EXCERPTED RECORDS —
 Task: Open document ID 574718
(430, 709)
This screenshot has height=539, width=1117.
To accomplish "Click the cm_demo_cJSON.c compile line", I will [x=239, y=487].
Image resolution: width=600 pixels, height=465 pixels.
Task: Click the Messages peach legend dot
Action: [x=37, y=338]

TASK INSTRUCTIONS — Reproduce each of the items above line for line, without changing anything.

PROBLEM SOLUTION —
 Task: Open document ID 574718
(430, 709)
This screenshot has height=539, width=1117.
To accomplish "Click the cm_demo_cJSON.c compile line", I will [x=239, y=487].
Image resolution: width=600 pixels, height=465 pixels.
Task: Click the Messages peach legend dot
Action: [x=37, y=338]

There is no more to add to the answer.